*** SUPPLIED ENTRIES
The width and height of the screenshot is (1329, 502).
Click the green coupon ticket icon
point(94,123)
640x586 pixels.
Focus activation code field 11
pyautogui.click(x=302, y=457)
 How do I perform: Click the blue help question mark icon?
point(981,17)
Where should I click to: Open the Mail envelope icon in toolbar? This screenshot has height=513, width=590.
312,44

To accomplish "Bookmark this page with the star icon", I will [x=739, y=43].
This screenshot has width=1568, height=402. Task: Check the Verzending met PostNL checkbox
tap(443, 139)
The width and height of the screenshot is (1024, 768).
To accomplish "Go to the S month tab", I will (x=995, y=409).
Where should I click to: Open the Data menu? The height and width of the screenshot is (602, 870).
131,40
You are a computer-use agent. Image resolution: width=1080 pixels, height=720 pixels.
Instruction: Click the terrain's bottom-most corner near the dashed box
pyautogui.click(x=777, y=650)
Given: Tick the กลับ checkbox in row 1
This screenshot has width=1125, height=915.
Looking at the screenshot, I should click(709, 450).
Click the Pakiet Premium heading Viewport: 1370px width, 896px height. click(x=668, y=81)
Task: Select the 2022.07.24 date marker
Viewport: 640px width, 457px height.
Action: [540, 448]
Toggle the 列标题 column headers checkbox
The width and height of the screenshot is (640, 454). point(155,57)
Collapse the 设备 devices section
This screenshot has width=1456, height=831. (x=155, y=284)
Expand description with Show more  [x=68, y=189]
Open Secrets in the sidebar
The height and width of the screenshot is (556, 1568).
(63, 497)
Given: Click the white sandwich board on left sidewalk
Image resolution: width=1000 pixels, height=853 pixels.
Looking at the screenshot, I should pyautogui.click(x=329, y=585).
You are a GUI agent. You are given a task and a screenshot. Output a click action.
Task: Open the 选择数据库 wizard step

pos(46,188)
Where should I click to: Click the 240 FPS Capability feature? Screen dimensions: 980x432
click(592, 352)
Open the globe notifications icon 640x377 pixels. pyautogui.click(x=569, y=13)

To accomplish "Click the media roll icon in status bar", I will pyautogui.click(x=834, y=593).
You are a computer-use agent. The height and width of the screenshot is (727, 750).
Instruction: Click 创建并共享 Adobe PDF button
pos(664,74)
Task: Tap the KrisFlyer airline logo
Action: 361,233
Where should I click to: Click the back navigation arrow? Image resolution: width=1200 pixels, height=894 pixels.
******
The required output is all of the material, word for word.

* _TASK SOLUTION_:
The width and height of the screenshot is (1329, 502).
Click the green coupon ticket icon
point(94,123)
640x586 pixels.
Focus activation code field 11
pyautogui.click(x=302, y=457)
 How do I perform: Click the blue help question mark icon?
point(981,17)
Where should I click to: Open the Mail envelope icon in toolbar? This screenshot has height=513, width=590.
312,44

To accomplish "Bookmark this page with the star icon", I will [x=739, y=43].
This screenshot has width=1568, height=402. Task: Check the Verzending met PostNL checkbox
tap(443, 139)
The width and height of the screenshot is (1024, 768).
To accomplish "Go to the S month tab", I will (x=995, y=409).
Where should I click to: Open the Data menu? The height and width of the screenshot is (602, 870).
131,40
You are a computer-use agent. Image resolution: width=1080 pixels, height=720 pixels.
Instruction: Click the terrain's bottom-most corner near the dashed box
pyautogui.click(x=777, y=650)
Given: Tick the กลับ checkbox in row 1
This screenshot has width=1125, height=915.
Looking at the screenshot, I should click(709, 450).
Click the Pakiet Premium heading Viewport: 1370px width, 896px height. click(x=668, y=81)
Task: Select the 2022.07.24 date marker
Viewport: 640px width, 457px height.
Action: [540, 448]
Toggle the 列标题 column headers checkbox
The width and height of the screenshot is (640, 454). point(155,57)
Collapse the 设备 devices section
This screenshot has width=1456, height=831. (x=155, y=284)
Expand description with Show more  [x=68, y=189]
Open Secrets in the sidebar
The height and width of the screenshot is (556, 1568).
(63, 497)
Given: Click the white sandwich board on left sidewalk
Image resolution: width=1000 pixels, height=853 pixels.
Looking at the screenshot, I should pyautogui.click(x=329, y=585).
You are a GUI agent. You are given a task and a screenshot. Output a click action.
Task: Open the 选择数据库 wizard step

pos(46,188)
Where should I click to: Click the 240 FPS Capability feature? Screen dimensions: 980x432
click(592, 352)
Open the globe notifications icon 640x377 pixels. pyautogui.click(x=569, y=13)

To accomplish "Click the media roll icon in status bar", I will pyautogui.click(x=834, y=593).
You are a computer-use agent. The height and width of the screenshot is (727, 750).
Instruction: Click 创建并共享 Adobe PDF button
pos(664,74)
Task: Tap the KrisFlyer airline logo
Action: 361,233
Where should I click to: Click the back navigation arrow? Image resolution: width=1200 pixels, height=894 pixels.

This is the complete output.